<<<<
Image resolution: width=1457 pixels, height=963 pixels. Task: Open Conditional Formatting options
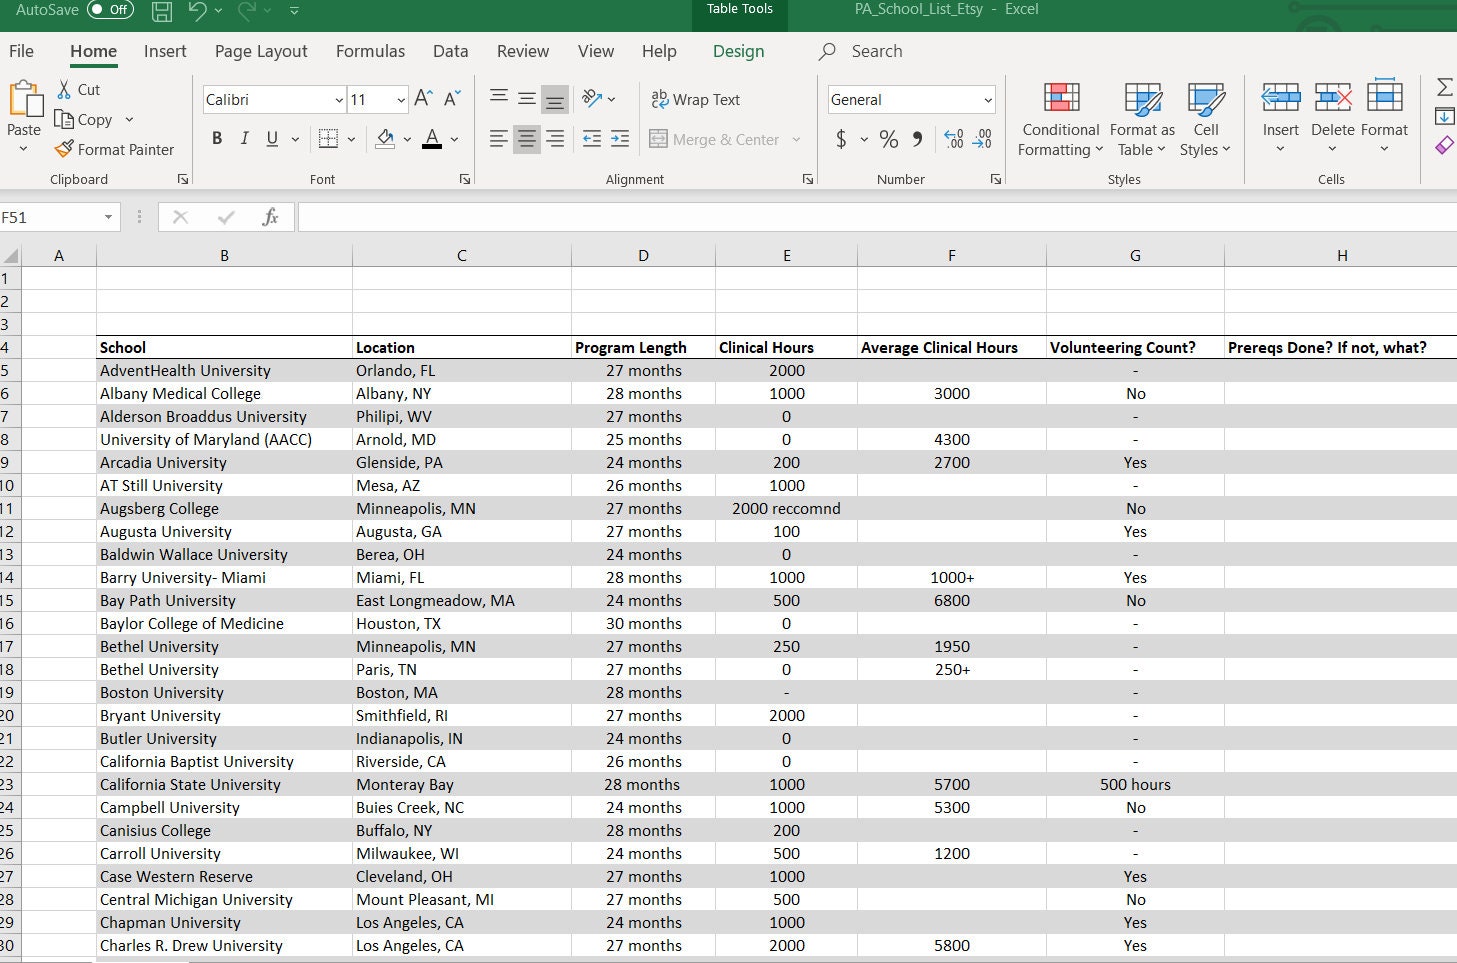pyautogui.click(x=1059, y=120)
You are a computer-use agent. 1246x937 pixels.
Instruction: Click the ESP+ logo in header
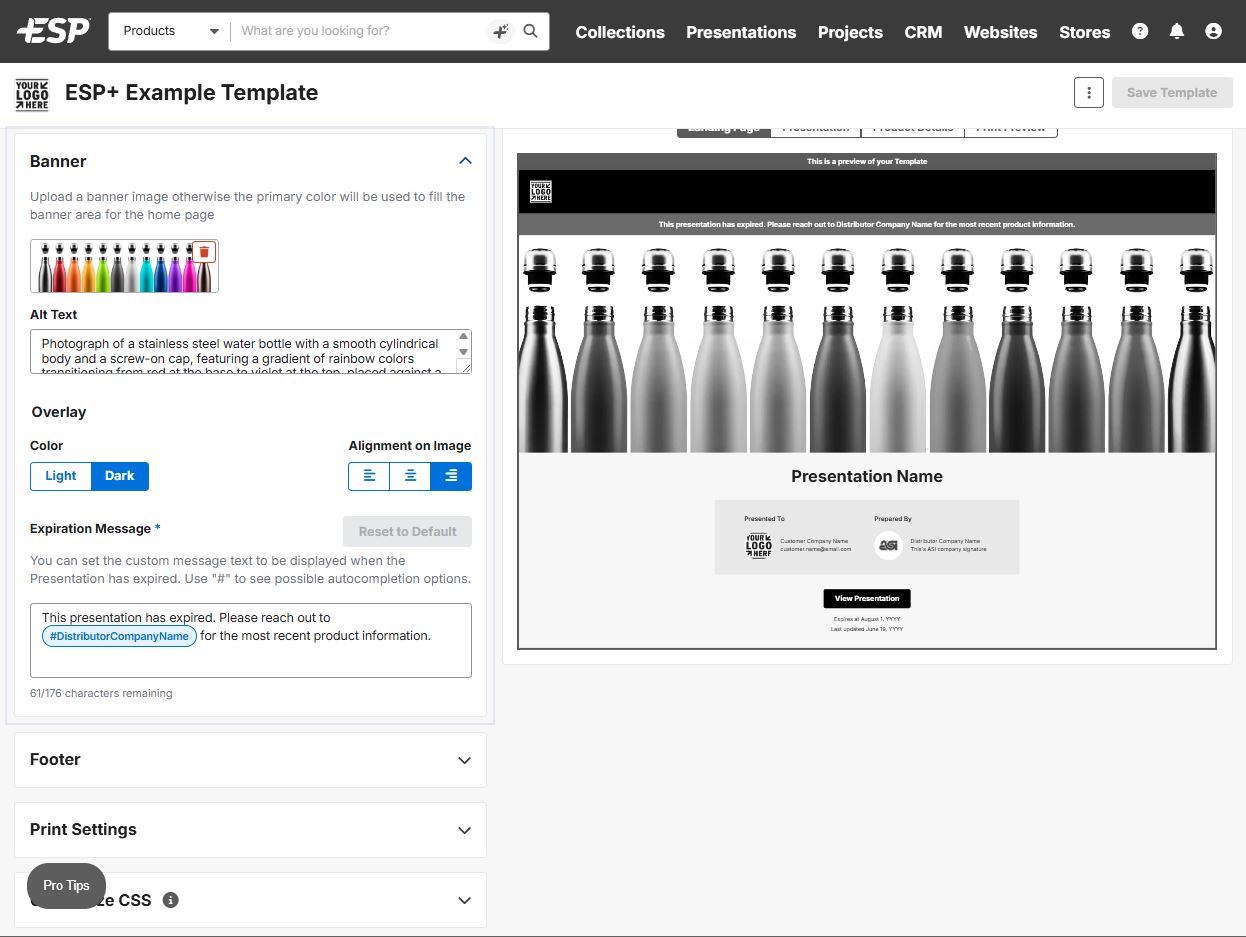click(53, 31)
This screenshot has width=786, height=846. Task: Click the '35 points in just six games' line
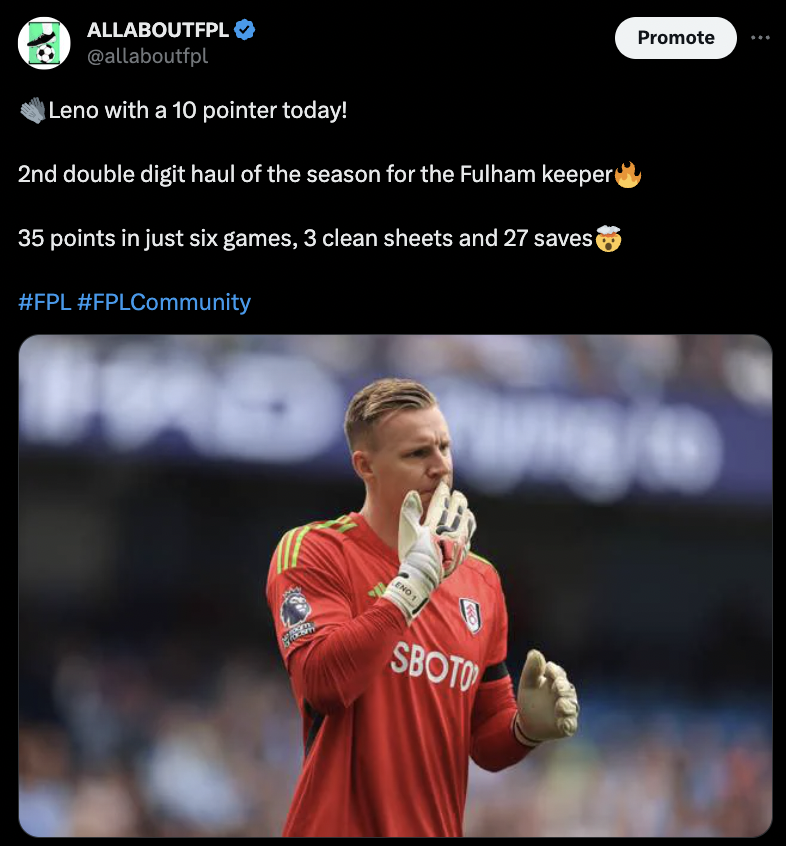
>>>>
"You are a computer-use" marks the first line to be returned; return exactly that line and every line after it through the last line of the listing, omitting pictures.

You are a computer-use agent. 1246x937 pixels.
Instruction: Click the ESP+ logo in header
click(53, 31)
This screenshot has width=786, height=846. Task: Click the '35 points in just six games' line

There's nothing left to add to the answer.